- [AIM] Convert every line of the records below into a JSON list of strings, one string per line, skipping blank lines and leaving out the pictures.

- [RECORDS TO PROCESS]
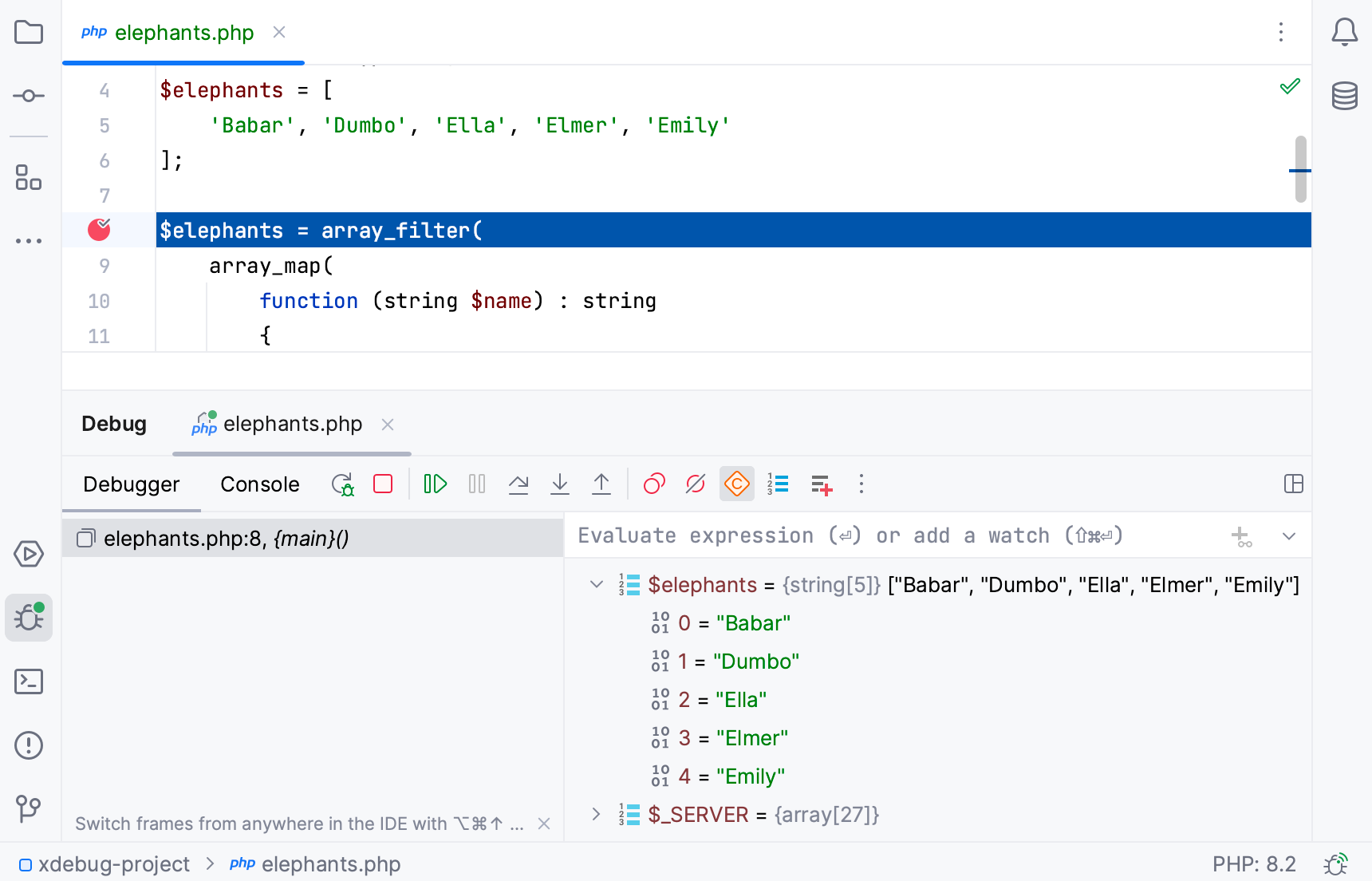The height and width of the screenshot is (881, 1372).
Task: Open the Notifications bell
Action: pyautogui.click(x=1344, y=32)
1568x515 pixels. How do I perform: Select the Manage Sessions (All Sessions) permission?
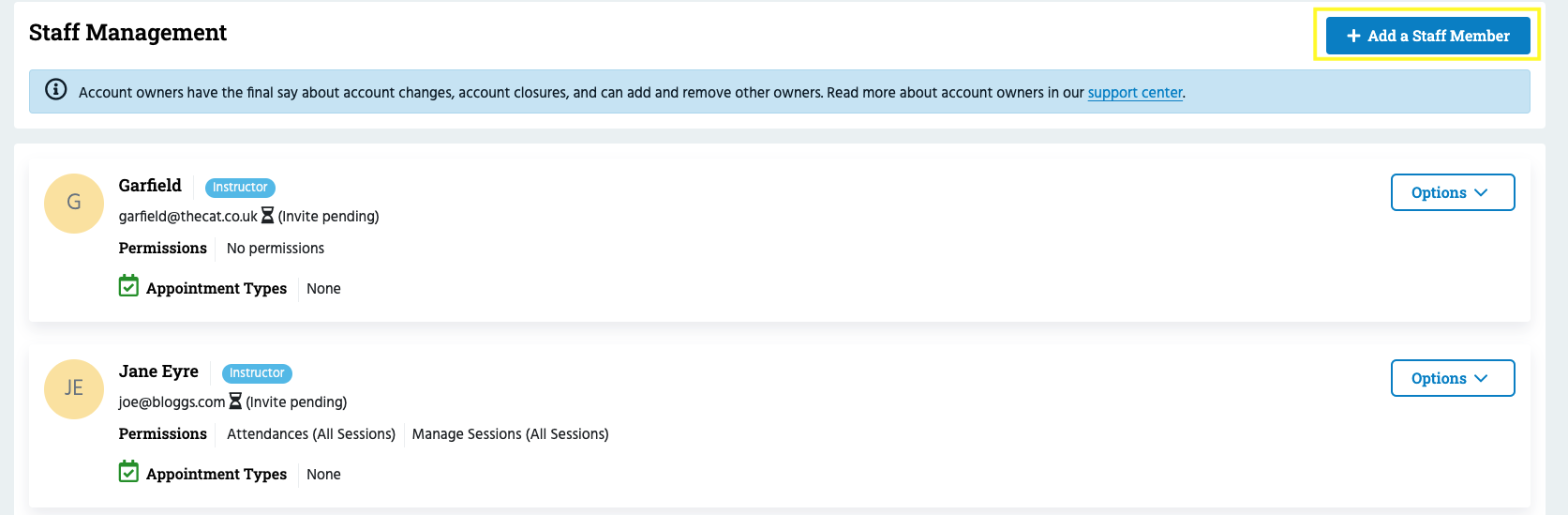coord(510,434)
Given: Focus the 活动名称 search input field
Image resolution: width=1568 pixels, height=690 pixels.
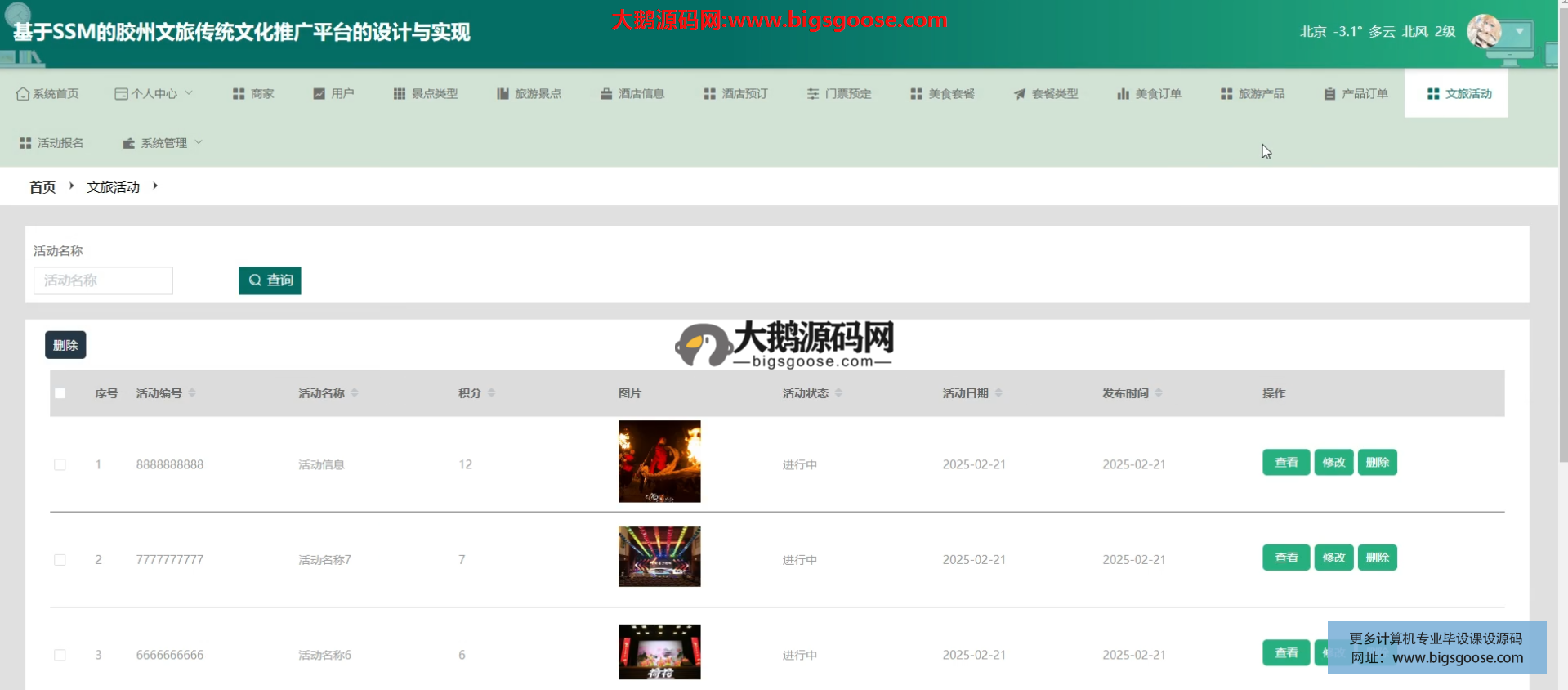Looking at the screenshot, I should 103,280.
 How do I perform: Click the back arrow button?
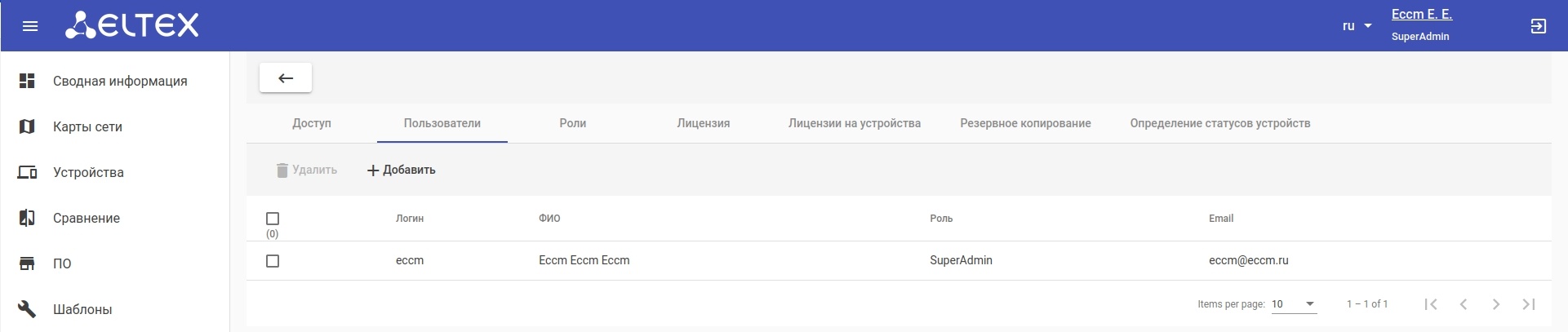pyautogui.click(x=286, y=78)
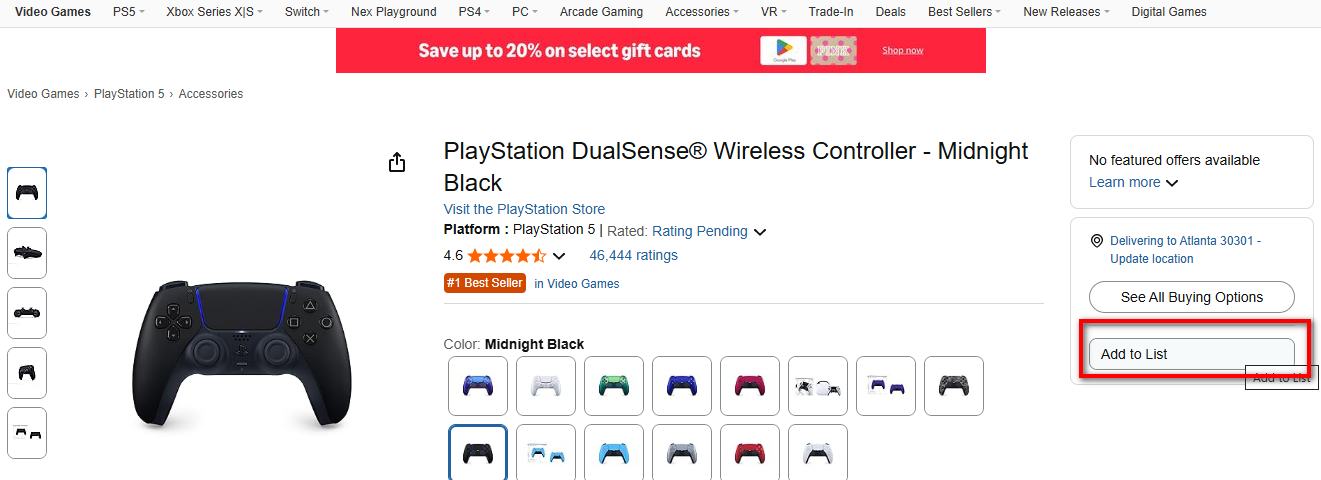Click the #1 Best Seller badge
The height and width of the screenshot is (480, 1321).
click(485, 283)
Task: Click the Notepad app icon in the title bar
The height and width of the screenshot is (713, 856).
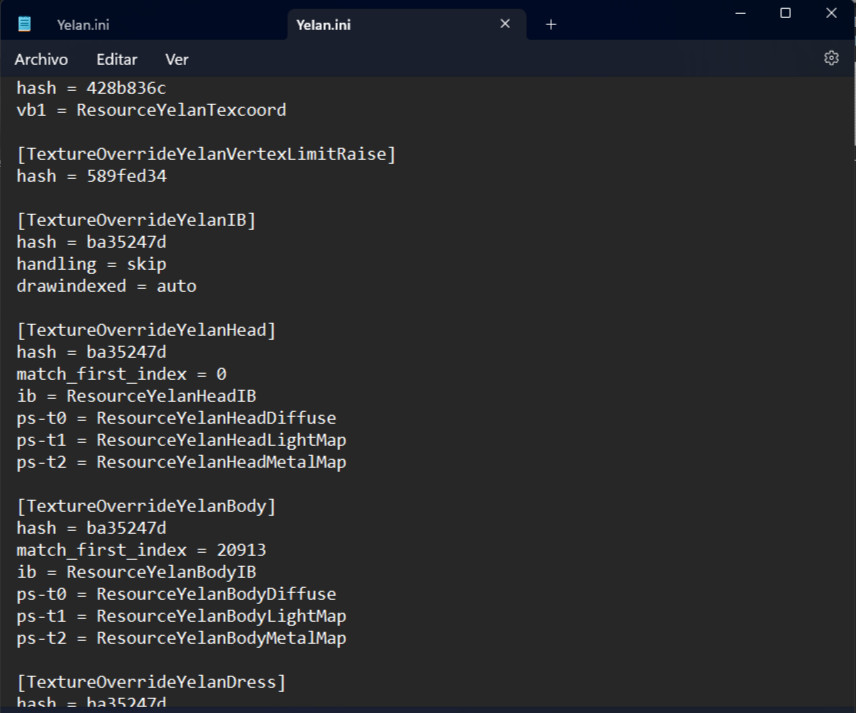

- [EXERCISE RESPONSE]
[
  "The height and width of the screenshot is (881, 1372).",
  "Task: Open the Notifications bell",
  "Action: pyautogui.click(x=1344, y=32)",
  "1568x515 pixels. How do I perform: Select the Manage Sessions (All Sessions) permission?",
  "coord(510,434)",
  "Given: Focus the 活动名称 search input field",
  "Image resolution: width=1568 pixels, height=690 pixels.",
  "Looking at the screenshot, I should 103,280.",
  " How do I perform: Click the back arrow button?",
  "pyautogui.click(x=286, y=78)",
  "Click the #1 Best Seller badge",
  "The height and width of the screenshot is (480, 1321).",
  "click(485, 283)",
  "Task: Click the Notepad app icon in the title bar",
  "The height and width of the screenshot is (713, 856)."
]